Acetaminophen is also more accepted in that we don’t think of Tylenol as altering our mental state. People can take it and still drive a car and go to work and remain fully present beings. But the more it’s studied, the more it seems we may be overlooking subtle cognitive effects. In 2009, research showed that it seemed todull the pain of social rejection — sort of like alcohol or Xanax. The author of that study, Nathan DeWall at the University of Kentucky, said at that time, “Social pain, such as chronic loneliness, damages health as much as smoking and obesity.” (via What’s Tylenol Doing to Our Minds? - James Hamblin - The Atlantic)
New research this week found that Tylenol altered the way subjects passed moral judgments. Psychologists used that as a proxy measure for personal distress, a relationship that has been previously demonstrated.
Daniel Randles and colleagues at the University of British Columbia write in the journal Psychological Science, “The meaning-maintenance model posits that any violation of expectations leads to an affective experience that motivates compensatory affirmation. We explore whether the neural mechanism that responds to meaning threats can be inhibited by acetaminophen.” Totally.
More plainly, “Physical pain and social rejection share a neural process and subjective component that are experienced as distress.” That neural process has been traced to the same part of the brain. They figure that if you blunt one, you blunt both. As they told LiveScience, “When people feel overwhelmed with uncertainty in life or distressed by a lack of purpose, what they’re feeling may actually be painful distress … We think that Tylenol is blocking existential unease in the same way it prevents pain, because a similar neurological process is responsible for both types of distress.”
In this study, Randles’ team gave 120 people either two extra-strength Tylenol or a placebo. They then primed them by asking half to write about what happens when we die (meant to invoke or replicate existential anxiety) and the other half to write about a control, non-existential topic (going to the dentist, meant to focus people on concrete things). The rationale was that “thinking about death is incompatible with everyday thoughts … and that it leads to the same anxiety … as frustrated social interactions or perceived incongruities.”
Then all were asked how high they would set bond for a hypothetical person arrested for prostitution.

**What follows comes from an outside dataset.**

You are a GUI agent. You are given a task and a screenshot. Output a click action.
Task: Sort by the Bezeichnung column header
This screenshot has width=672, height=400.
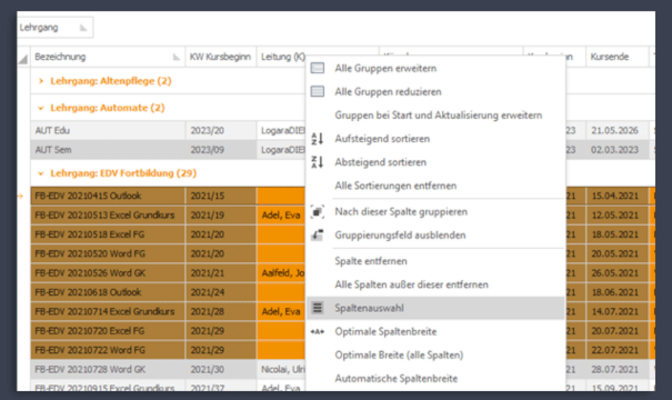coord(100,57)
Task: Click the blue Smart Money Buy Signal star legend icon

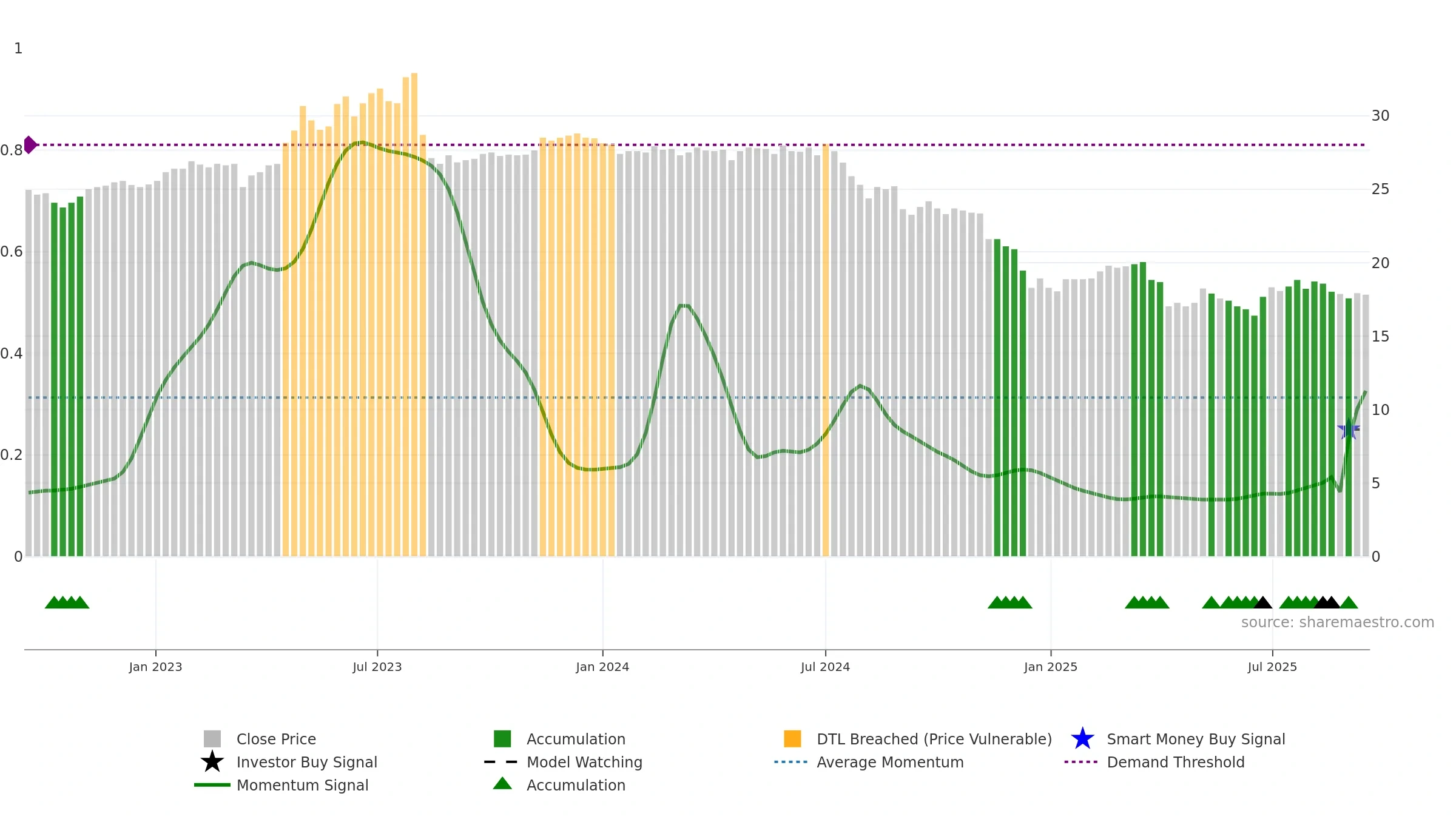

Among people who took the placebo pill, those who wrote about existential anxiety set much higher bail ($450) than those who wrote about the dentist ($300). But if they took Tylenol and wrote existentially, that sense of moral judgment seemed to be blunted. They set the same bond regardless of the priming.
Then in a similar, separate experiment, they primed the subjects by having them watch video clips. They either watched The Simpsons or a film by surrealistic neonoir writer/director David Lynch, in which humans with rabbit heads wander an urban apartment muttering non sequiturs. They then passed judgment on people arrested in a hockey riot. Again, the people in the existential mindset imposed harsh sanctions, but the people who’d watched The Simpsons were lenient. If they’d taken Tylenol first, though, the David Lynch-induced anxiety was apparently blunted. They recommended the same sanctions as the Simpsons-primed group.
This all raises more questions than it answers. This study was small. Theheadlines are grandiose. The way people pass moral judgments is not necessarily indicative of their level of existential anxiety. But acetaminophen indeed appears to be affecting people’s perspectives, which further muddies our already complex relationship to the drug.
As Randles sees the value of their findings, “For people who suffer from chronic anxiety, or are overly sensitive to uncertainty, this work may shed some light on what is happening and how their symptoms could be reduced.”